[I wrote following post a year ago. After attending the "Healthy Community Symposium" at the Lake Nona YMCA this evening I decided to share it.]
I believe the church offers a critical but sometimes overlooked contribution to the story of Lake Nona's developing medical city in Orlando, Florida. The church won't be the engine that fires up new jobs in the medical city, but it must be the conscience of the science. Good work isn't good just because it produces financial wealth for a community. Good work must reflect the work of God, who is actively working to restore justice, relationships, and wholeness to all creation.
The long-term success of any city cannot be based solely on employment rates and profit margins. Success must be rooted in a larger story. The church's job is to remind people of that story.
God has done some amazing things with dirt. He made us for one thing! God gave us an inventive spirit, a desire for justice, and a longing for a healthy world. Remembering all this helps our lives and cities take on an attitude of gratitude, joy and humility.
God knows that we are prone to be impressed with our own sense of self-importance and consequently sabotage community. God knows that we too quickly resent what others have and ignore what we've been given. God knows we will forget that we are the creatures and He is the Creator. God knows we are predisposed to use our power destructively rather than constructively. And God knows His power is all that is capable of restoring all that is broken.
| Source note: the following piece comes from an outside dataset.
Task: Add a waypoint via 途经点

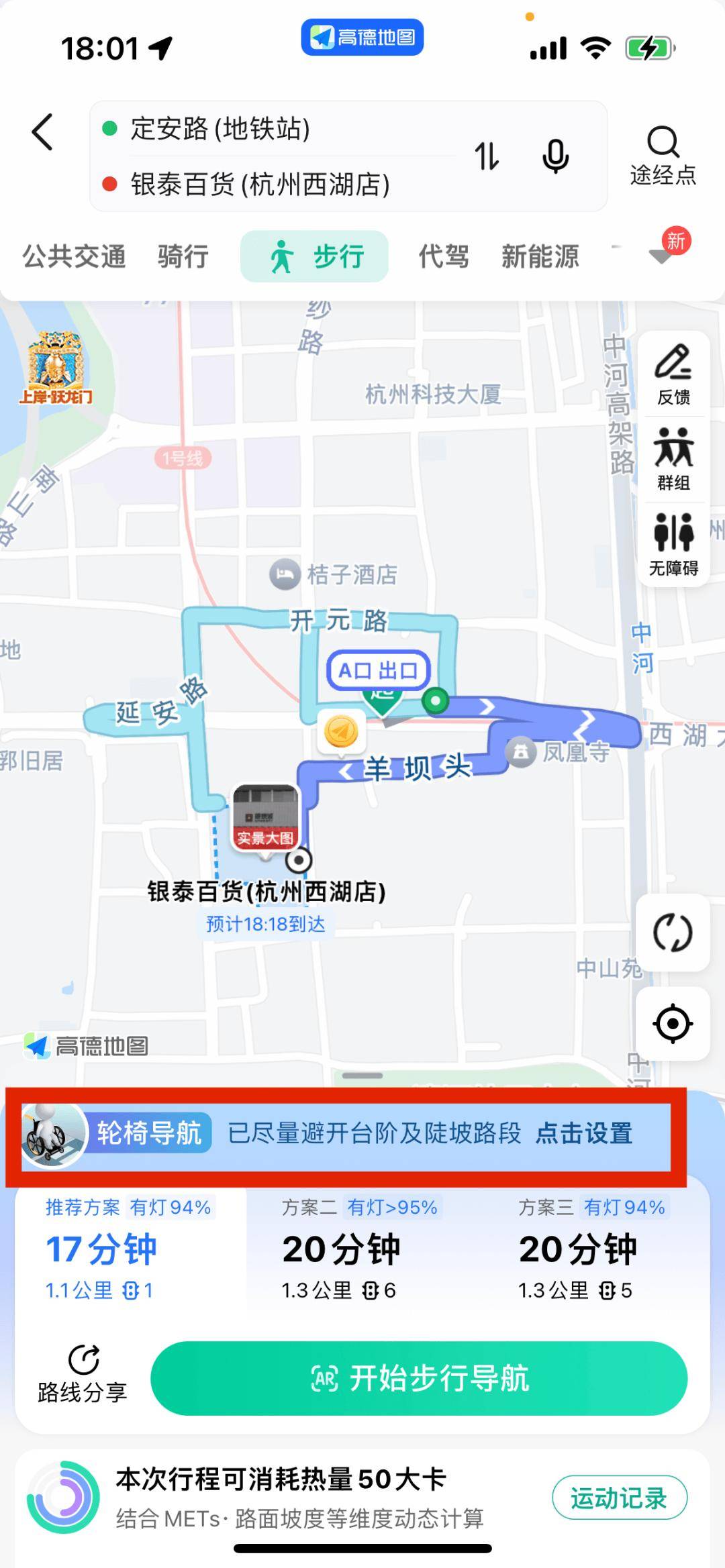Action: pos(663,156)
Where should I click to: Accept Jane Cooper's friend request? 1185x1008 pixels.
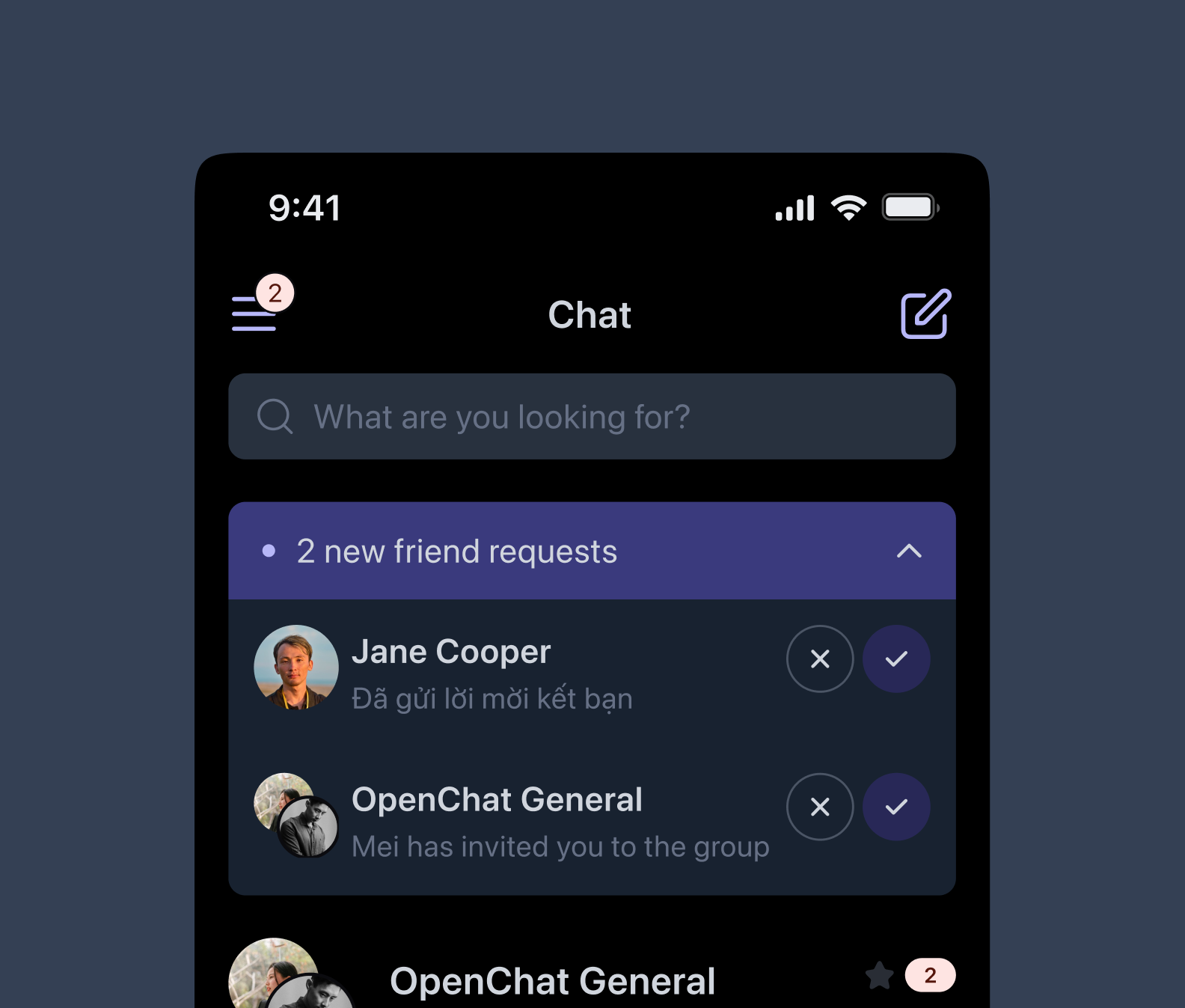pos(896,659)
The church is that community of people who are called to be living proof of God's power to restore bodies and souls. To put it bluntly, Christians are really screwed up people who trust a gracious God to help us love our enemies, put others first yet treat our bodies like God's temple, attend to the suffering and restore dignity to the ignored. This is the body and soul medicine that Jesus makes possible through his resurrection from the dead and the power of the Holy Spirit. Though spiritual, this is a real world, earthy calling.
I am reminded of a prayer that Jesus taught his disciples: "Thy will be done on earth as it is in heaven." If the church is doing its job, then it should be making a difference on this earth. Because of the church, things here ought to be looking more like God intends them to be. This is the larger story in which this medical city (and every city) can find its true success.
We know there will be more jobs and more money generated (2,900 between the VA and Nemours by 2012), but how will this economic vigor contribute to the reconciliation of people and communities? How will it inspire people to care for the earth? How will it include the overlooked and the ignored in places of honor?
I'm glad to hear the church raising these kind of questions at community symposiums, coffee shops, board meetings, ball games and dinner tables. They are questions that point us toward Jesus' kind of of body and soul medicine. They are questions that will lead toward the kind of healthy community God longs for his creation.
The medical city at Lake Nona will bring new jobs and a much-needed economic boost to Central Florida. Its long-term success, however, will depend on how rooted it will be in God's hope to bring body and soul medicine to a broken world.
For the sake of healthy community, keep asking good questions church!